(Try it) Scan the entries below, and for each line that includes the word "agent", make a copy.

(Information provided)
########################################

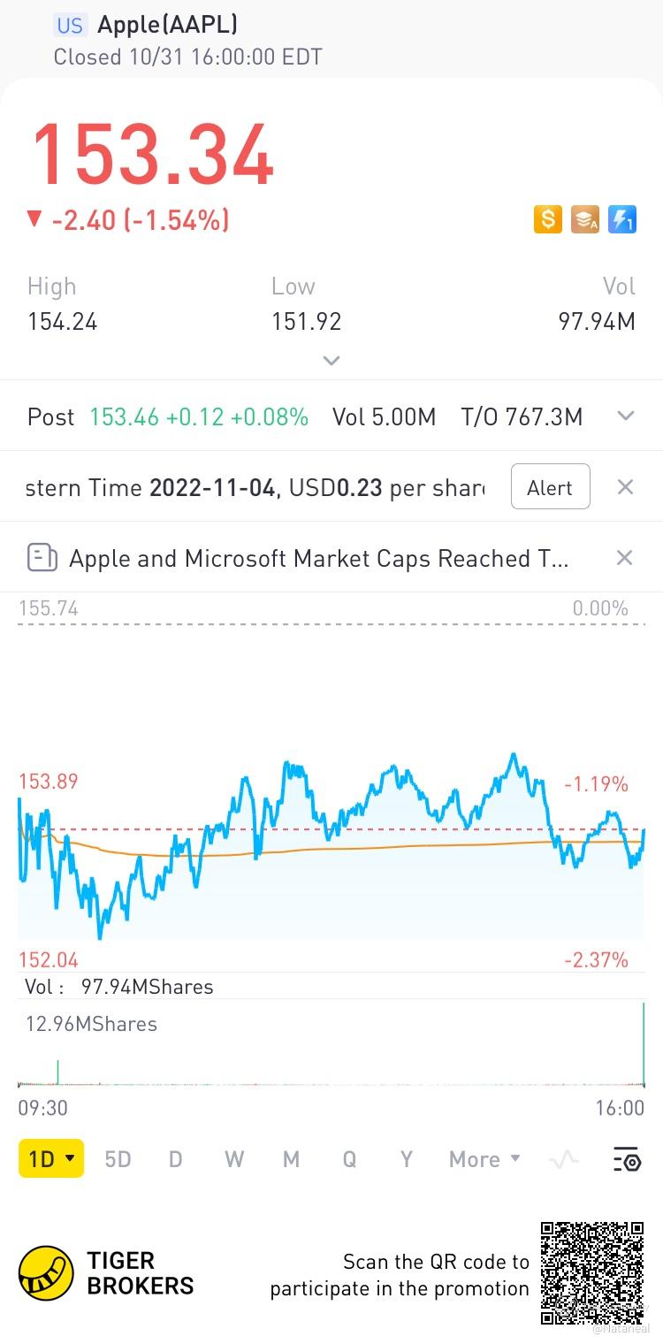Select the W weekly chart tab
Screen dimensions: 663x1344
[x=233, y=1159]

########################################

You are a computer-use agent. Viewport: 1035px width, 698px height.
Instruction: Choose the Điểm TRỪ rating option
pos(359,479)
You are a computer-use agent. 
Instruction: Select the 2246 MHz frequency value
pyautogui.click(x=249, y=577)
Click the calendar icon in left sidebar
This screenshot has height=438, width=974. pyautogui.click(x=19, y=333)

########################################

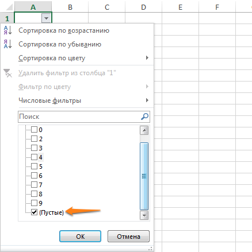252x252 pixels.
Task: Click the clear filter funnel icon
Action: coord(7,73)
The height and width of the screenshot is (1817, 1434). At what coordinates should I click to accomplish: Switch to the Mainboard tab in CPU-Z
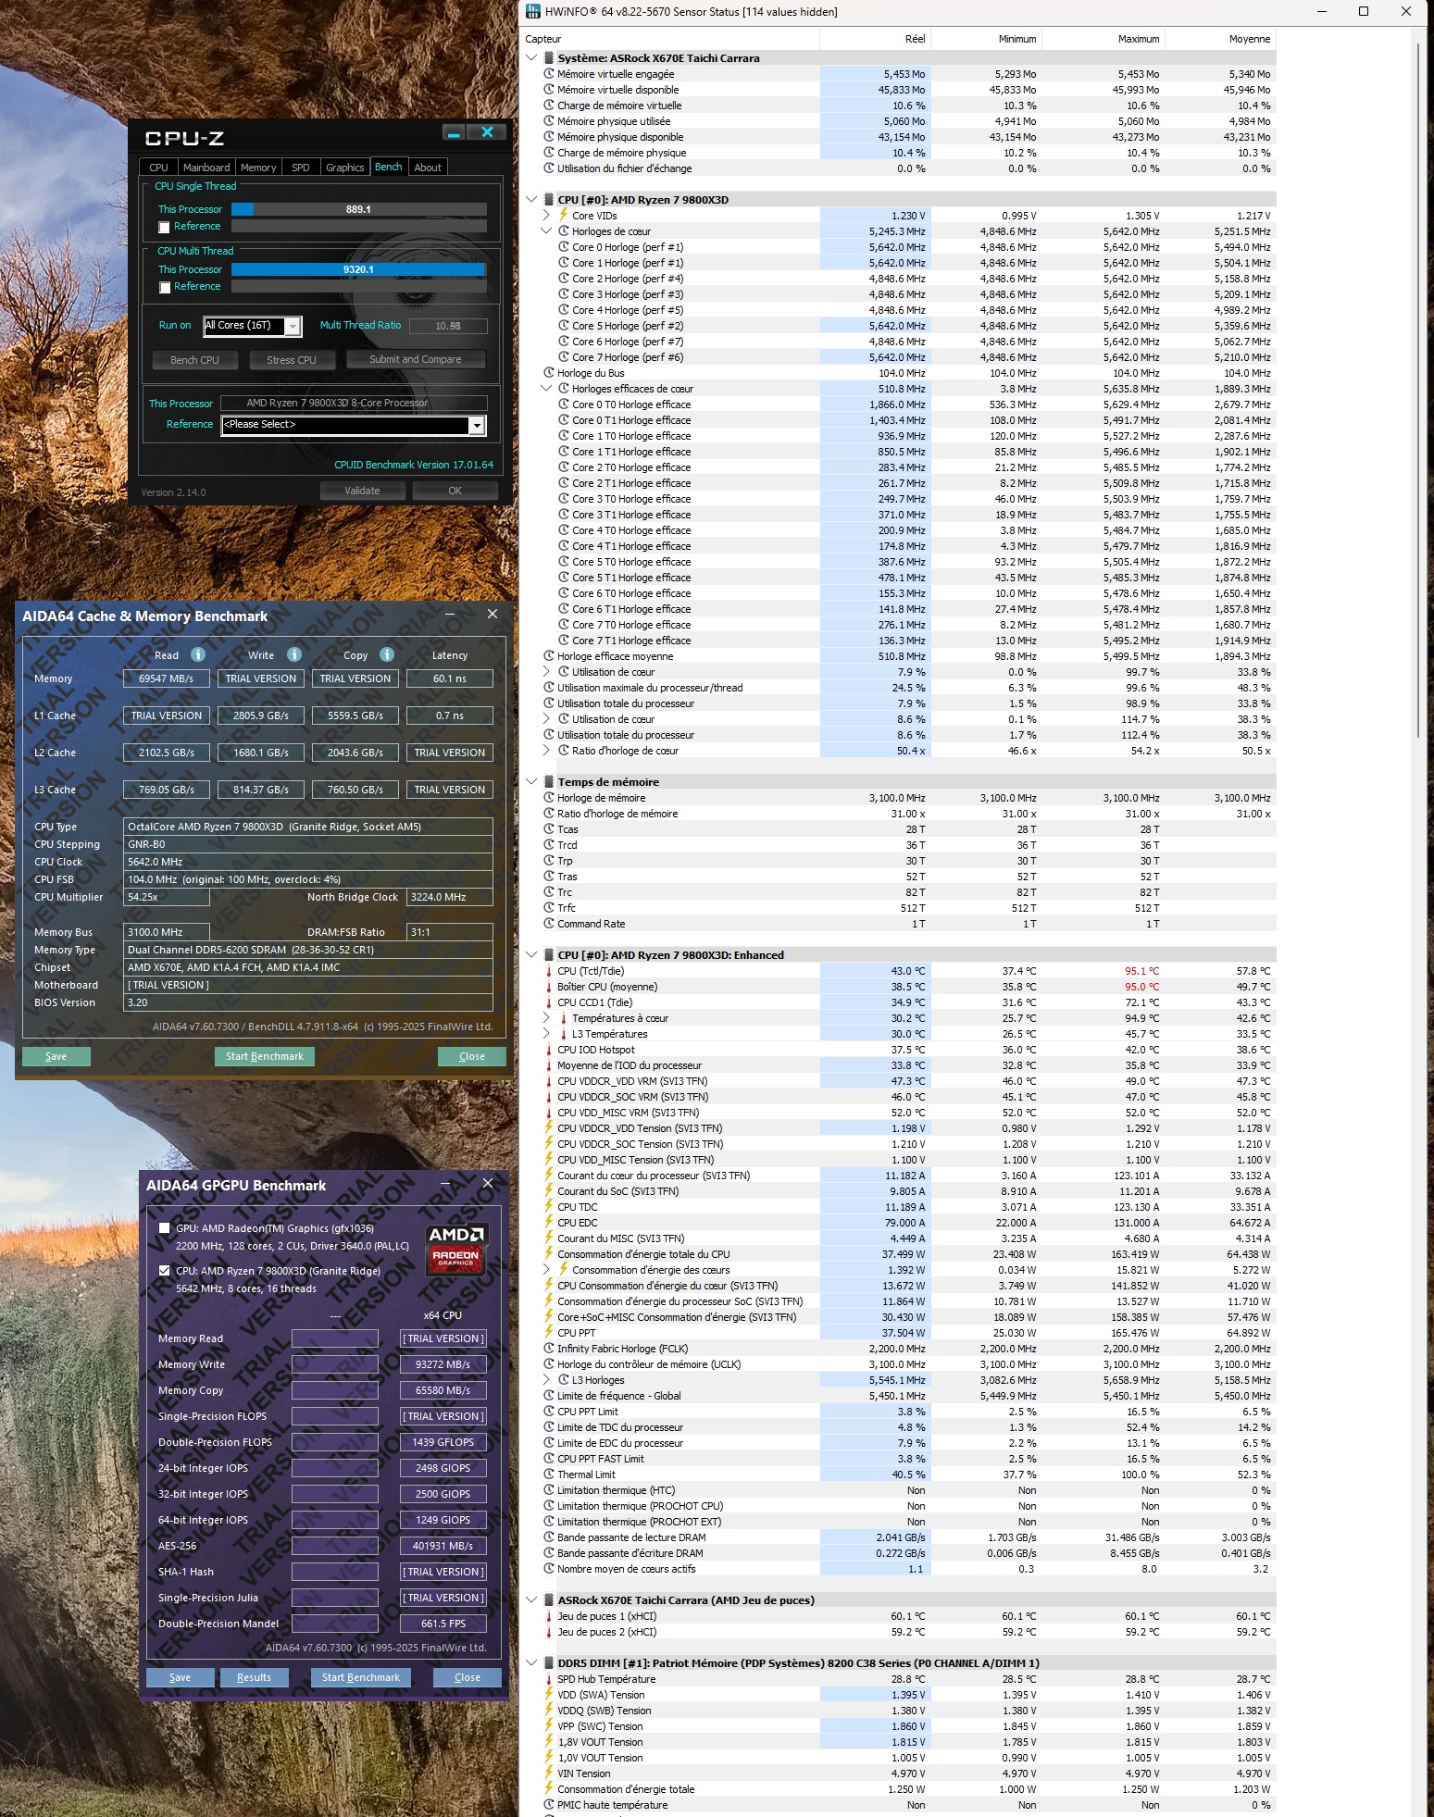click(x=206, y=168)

########################################

(Response below)
You are a computer-use agent. Viewport: 1035px width, 698px height.
You are a computer-use agent. 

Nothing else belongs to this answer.